Here, then, at Lymington, we have been the whole circumference of the Forest. I do not know that I have omitted anything of real interest. Mere idle gossip, vague stories, I have left to those who care to write, and those who like to read such things. The geology, and botany, and folk-lore of the district, to which it was impossible to do more than to make general references, will be found in the succeeding chapters. As was before said, in the wild commons and woods themselves I have myself taken the greatest interest, and wished to impress their beauty on the reader, feeling that a love for Nature is the mainspring of all that is noble in life, and all that is precious in Art. I do not know either that I have anywhere exaggerated. On the contrary, no words can paint, much more exaggerate, the loveliness of the woods. And of all walks in the district, this over the Hordle and Barton Cliffs is by no means the least beautiful, though no longer in the Forest.

Hurst Castle.

CHAPTER XV.
THE GIPSY AND THE WEST-SAXON.

View in Mark Ash.

Many people have a vague notion that the gipsies constitute the most important element of the population of the New Forest, whereas, of course, they are mere cyphers. An amusing enough French author, in a work upon England, has devoted a special chapter to the New Forest, and there paid more attention to the gipsies than any one else, and entirely forgets the West-Saxon, whose impress is indelibly marked, not only in the language, but in the names of every town, village, and field.
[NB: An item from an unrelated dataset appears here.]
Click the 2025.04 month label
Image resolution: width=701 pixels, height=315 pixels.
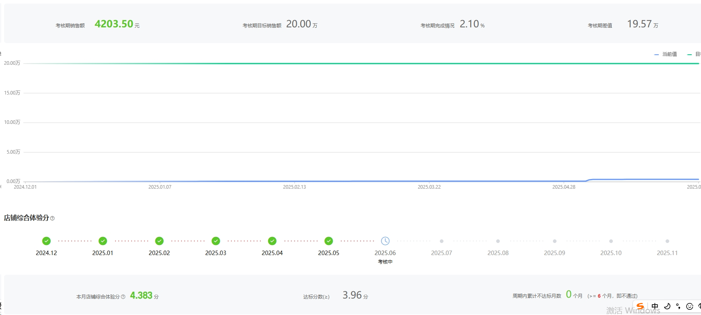[272, 253]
As, however, every one takes a romantic interest in these nomads, we must not entirely pass over them. Here and there still linger a few in whose veins run Indian blood, against whom Henry VIII. made bad laws, and Skelton worse rhymes. The principal tribes round Lyndhurst are the Stanleys, the Lees, and Burtons; and near Fordingbridge, the Snells. They live chiefly in the various droves and rides of the Forest, driven from place to place by the policeman, for to this complexion have things come. One of their favourite halting-places is amongst the low woods near Wootton, where a dozen or more brown tents are always fluttering in the wind, and as the night comes on the camp-fires redden the dark fir-stems.